I have a situation that I would like to resolve in SQL using as few inner joins as possible, so I am thinking of using window functions.

I am using Snowflake, but I am happy to see answers in other DB engines as well.

Table sales has sale_id and seller_id, as well as sale_datetime, amount... Table seller has seller_id

I would like to get the first and second sales for each seller, as columns preferably (so that I can add and subtract eg sum of amounts). If there is only one sale, ideally I would not retrieve it.

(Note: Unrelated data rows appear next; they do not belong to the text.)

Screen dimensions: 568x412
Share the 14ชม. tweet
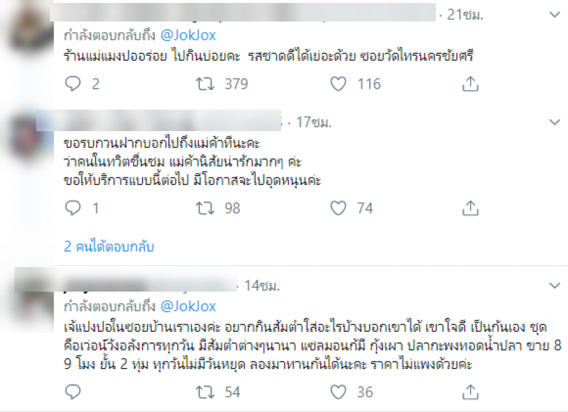pyautogui.click(x=469, y=392)
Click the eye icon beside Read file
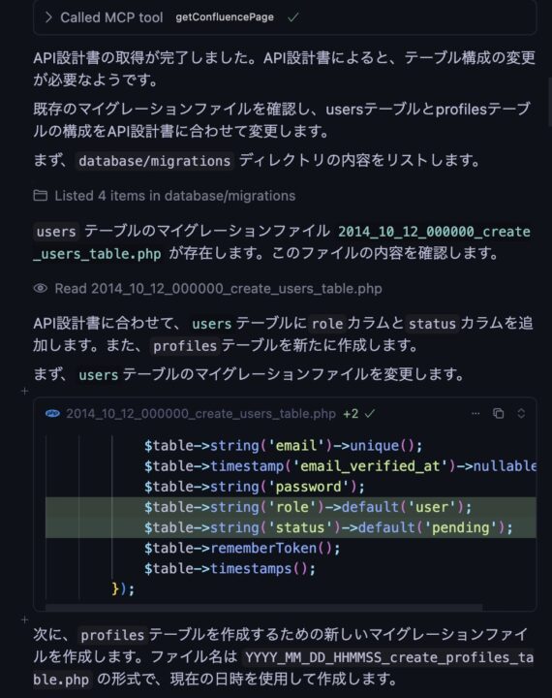This screenshot has height=698, width=552. click(41, 289)
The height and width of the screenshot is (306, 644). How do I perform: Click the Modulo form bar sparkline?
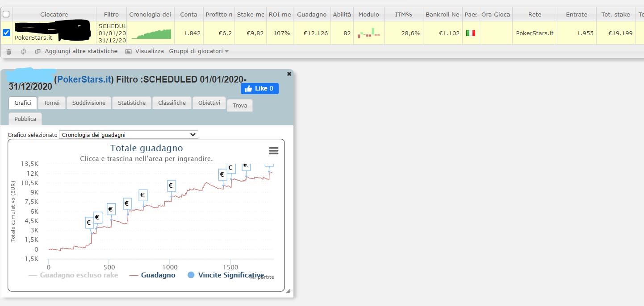pos(368,33)
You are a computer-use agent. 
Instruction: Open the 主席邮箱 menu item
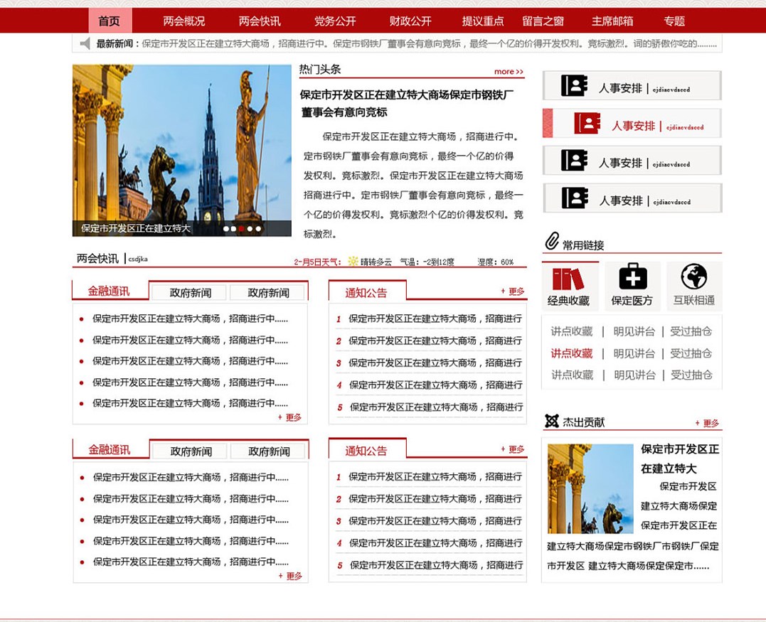(x=611, y=21)
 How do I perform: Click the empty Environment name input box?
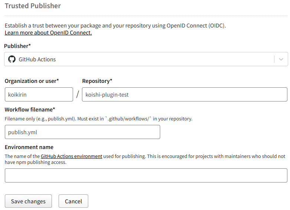pyautogui.click(x=146, y=175)
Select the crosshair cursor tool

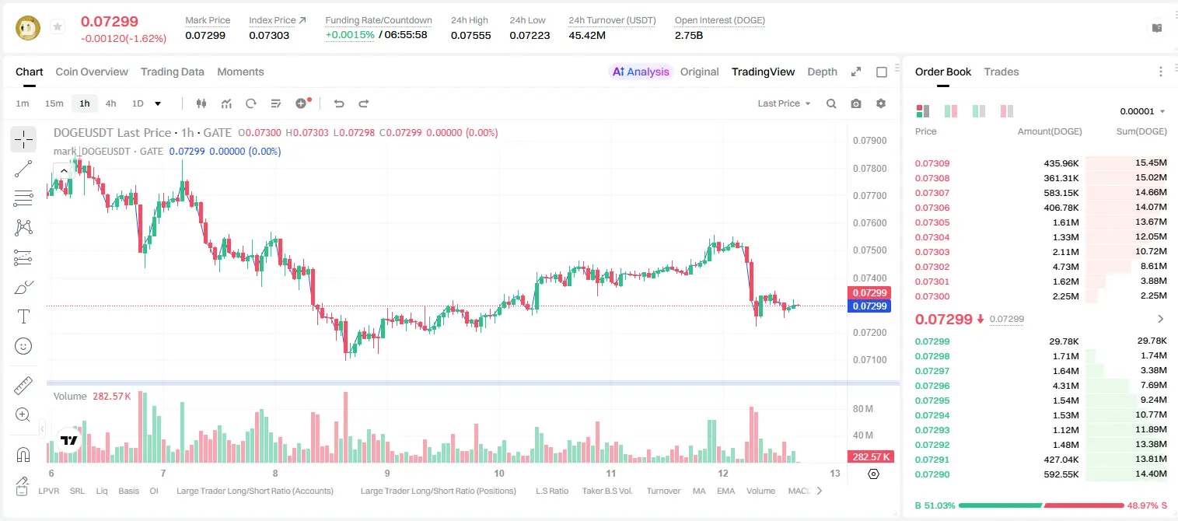(23, 140)
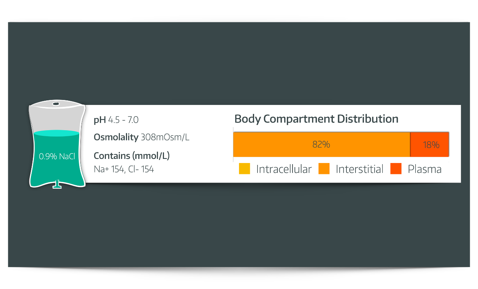Screen dimensions: 478x289
Task: Click the 82% interstitial bar segment
Action: click(321, 145)
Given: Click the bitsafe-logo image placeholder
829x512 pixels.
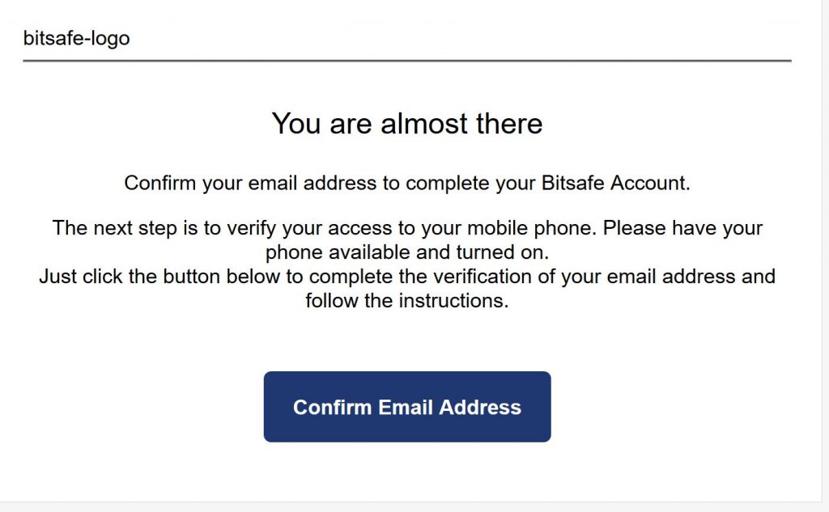Looking at the screenshot, I should [76, 38].
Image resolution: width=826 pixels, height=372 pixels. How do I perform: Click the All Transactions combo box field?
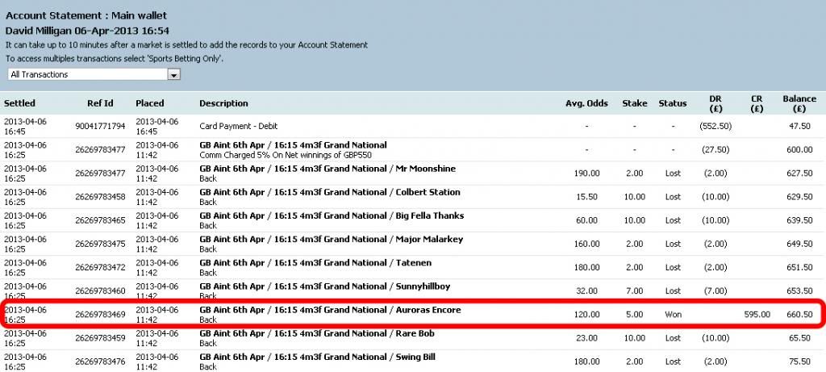(94, 75)
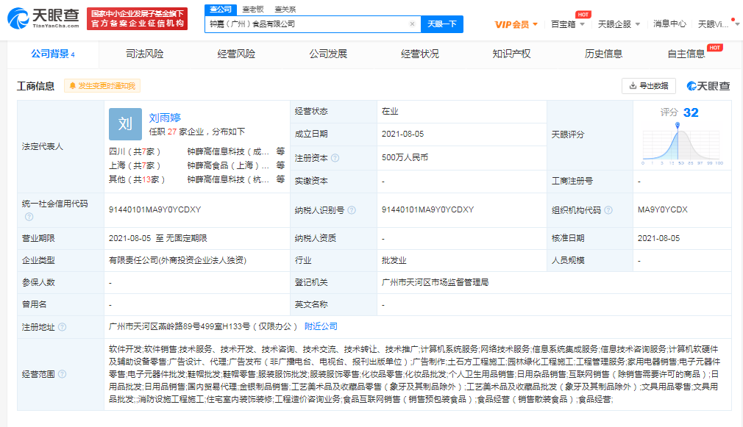Switch to the 知识产权 tab
743x427 pixels.
[x=511, y=54]
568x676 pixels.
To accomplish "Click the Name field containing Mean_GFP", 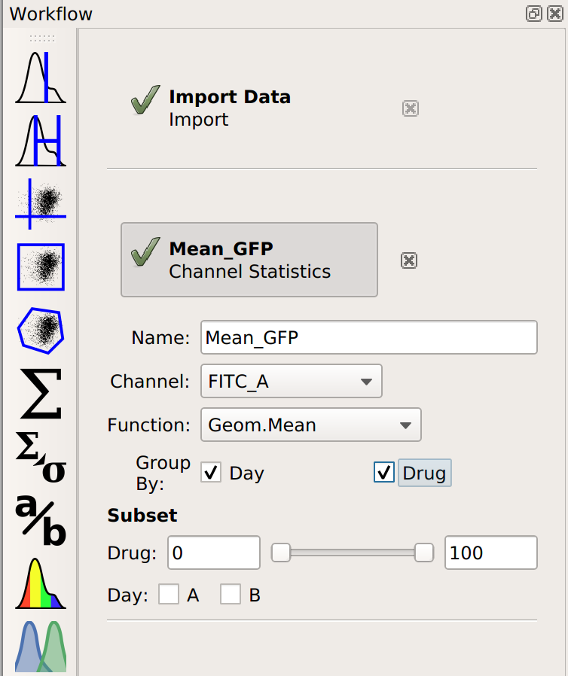I will pyautogui.click(x=369, y=337).
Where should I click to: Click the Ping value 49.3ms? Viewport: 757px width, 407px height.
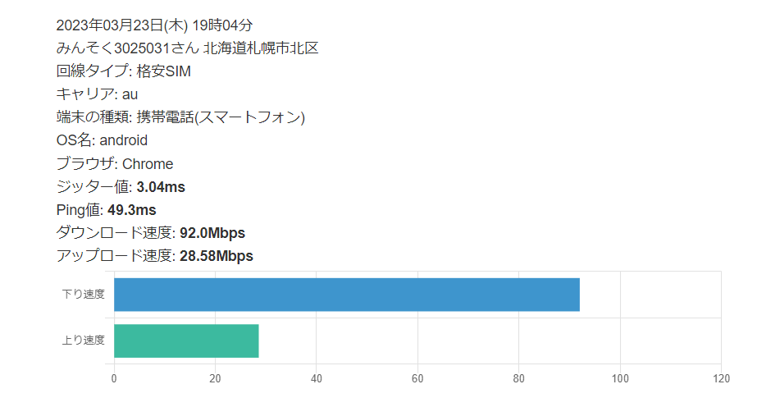(131, 209)
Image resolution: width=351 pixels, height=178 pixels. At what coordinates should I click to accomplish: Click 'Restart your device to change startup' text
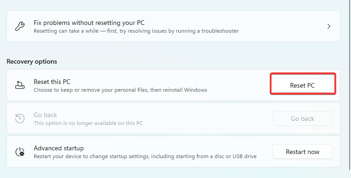point(145,156)
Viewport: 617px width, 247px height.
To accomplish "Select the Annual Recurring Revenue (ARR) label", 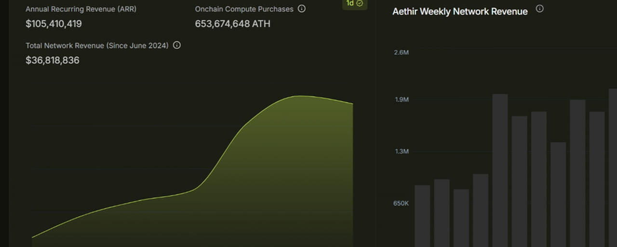I will [x=81, y=9].
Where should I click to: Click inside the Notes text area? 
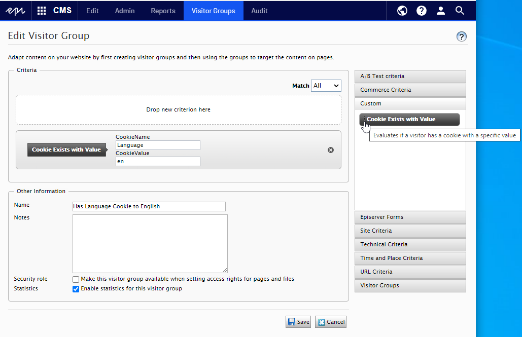point(150,244)
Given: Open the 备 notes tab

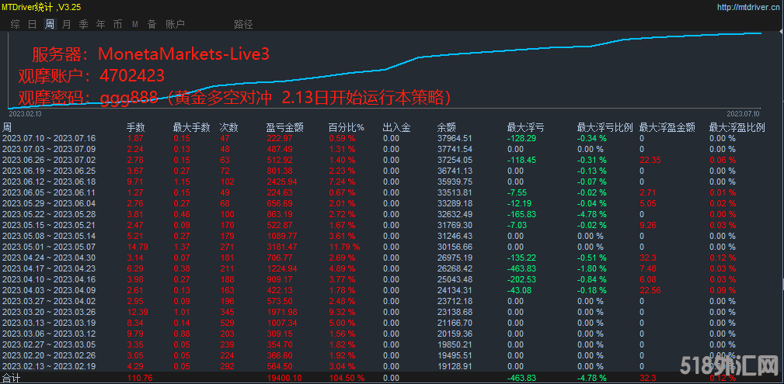Looking at the screenshot, I should click(152, 24).
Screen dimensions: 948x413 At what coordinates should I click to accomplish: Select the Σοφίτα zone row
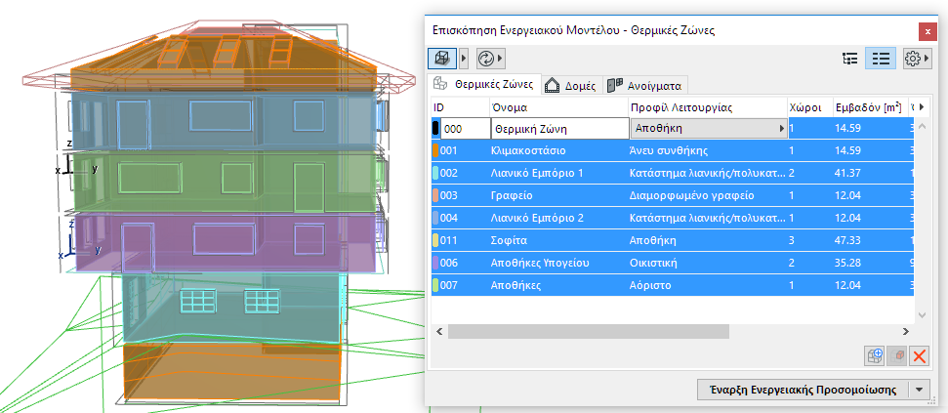click(x=671, y=240)
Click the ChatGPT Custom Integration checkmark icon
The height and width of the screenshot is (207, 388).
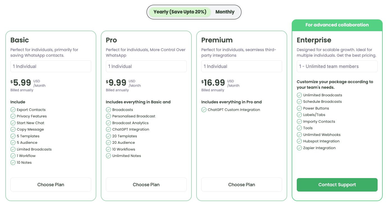(x=204, y=110)
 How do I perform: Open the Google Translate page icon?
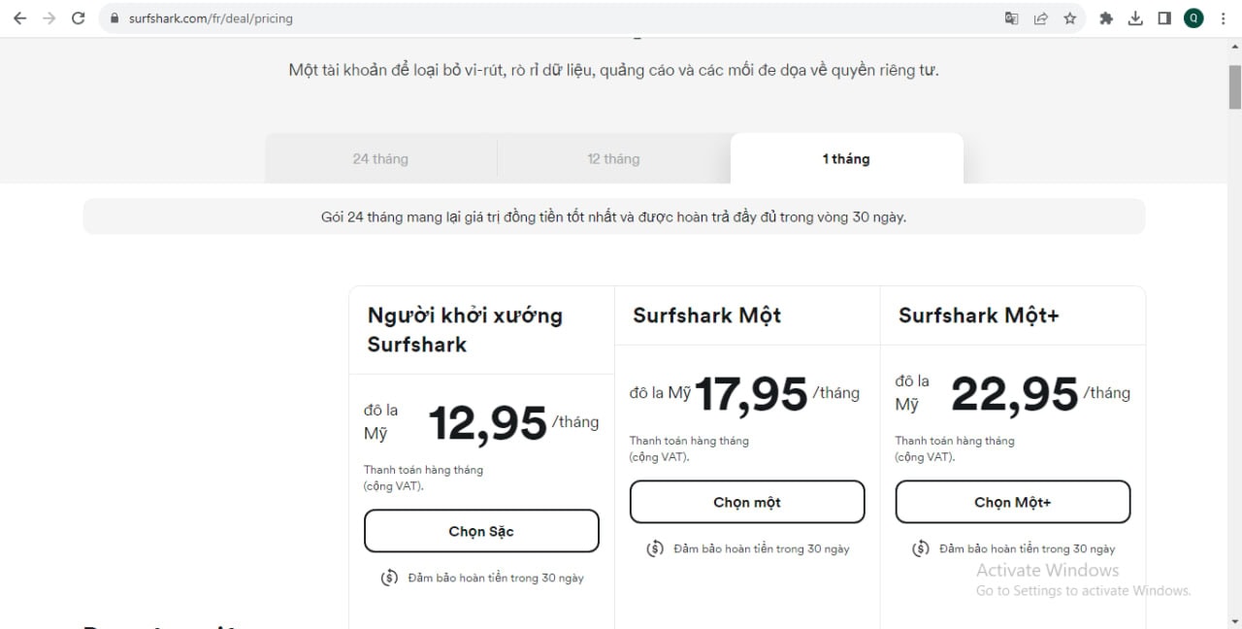[1012, 18]
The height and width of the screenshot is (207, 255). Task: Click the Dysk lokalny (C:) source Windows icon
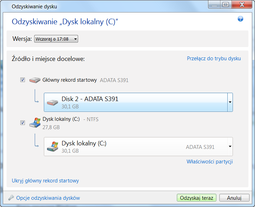pos(35,123)
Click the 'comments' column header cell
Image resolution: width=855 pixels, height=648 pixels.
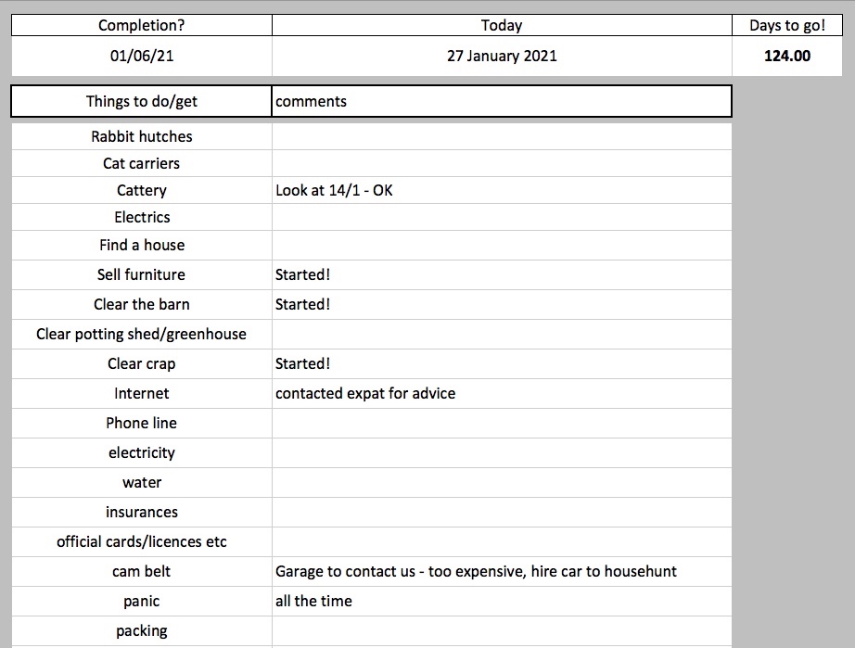[501, 101]
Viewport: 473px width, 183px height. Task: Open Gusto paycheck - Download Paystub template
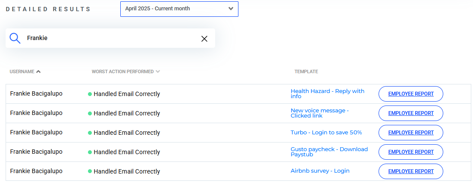click(x=329, y=152)
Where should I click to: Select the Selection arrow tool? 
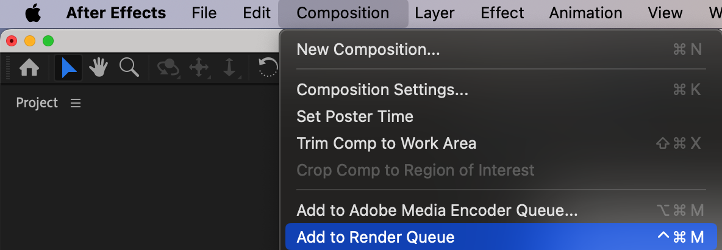point(68,68)
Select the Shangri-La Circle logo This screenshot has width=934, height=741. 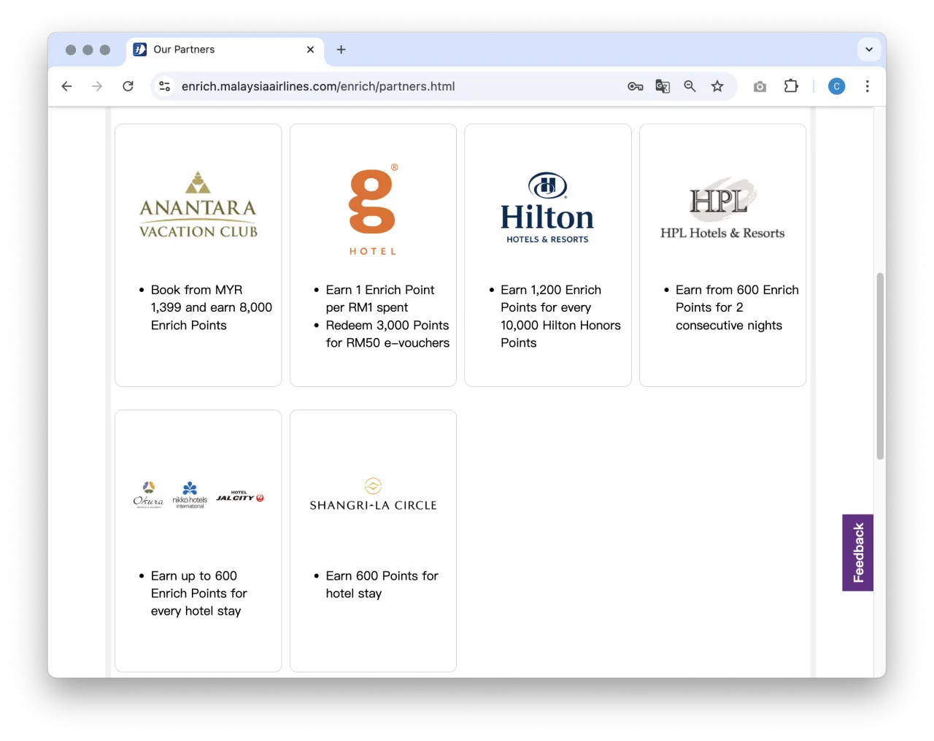(x=373, y=495)
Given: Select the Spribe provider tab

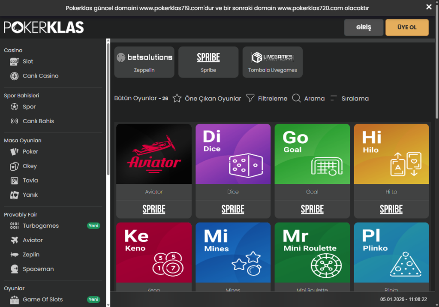Looking at the screenshot, I should point(208,62).
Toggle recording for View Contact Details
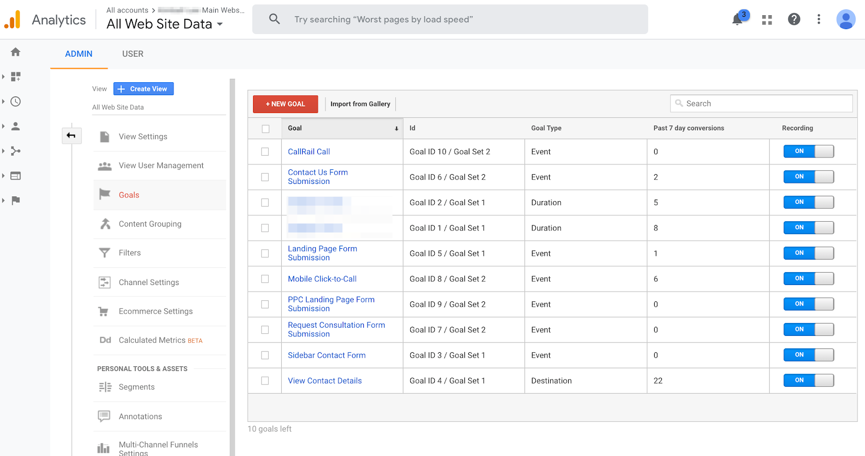The height and width of the screenshot is (456, 865). click(x=808, y=380)
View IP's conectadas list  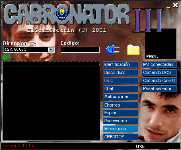pos(159,64)
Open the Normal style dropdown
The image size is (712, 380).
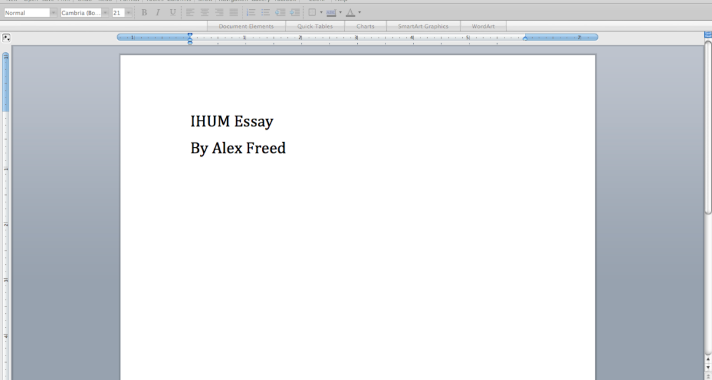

I am trying to use something like this:

select se.seller_id,sa.*, first_value(sale_datetime) over (ORDER BY
sale_datetime ),  LAG(sale_datetime) OVER (ORDER BY sale_datetime)
from seller se inner join sales sa  on sa.seller_id = se.seller_id
order by se.seller_id;

But I would need to add a group by, because the window functions need to be applied at the seller level, not to the total of the table. Whether I add it at the end of the query or inside the window, I get an error.

The other way that I have of doing this without windows is with two with...as clauses that retrieve first and second sale for each seller respectively and a join between them, but I am trying to avoid this for performance reasons.

Thanks!

CodePudding user response:

You answer was already mostly there. You just need to use the LAG and use ROW_NUMBER/QUALIFY

CTE for Data:

with sales(sale_id, seller_id, sale_datetime, amount) as (
    select * from values
    (4, 10, '2022-04-24'::date, 100),
    (3, 10, '2022-04-23'::date, 200),
    (2, 10, '2022-04-22'::date, 400),
    (1, 11, '2022-04-22'::date, 300)
)

working SQL:

select sa.*,
    LAG(sale_datetime) OVER (partition by sa.seller_id ORDER BY sa.sale_datetime) as prior_sale_date,
    LAG(amount) OVER (partition by sa.seller_id ORDER BY sa.sale_datetime) as prior_amount  
FROM sales AS sa  
qualify row_number() over(partition by sa.seller_id order by sale_datetime) = 2
order by sa.seller_id;

gives:

SALE_ID SELLER_ID SALE_DATETIME AMOUNT PRIOR_SALE_DATE PRIOR_AMOUNT
2 10 2022-04-23 200 2022-04-22 400

this works because every row get the prior values via the two LAG's, but we only keep the second row.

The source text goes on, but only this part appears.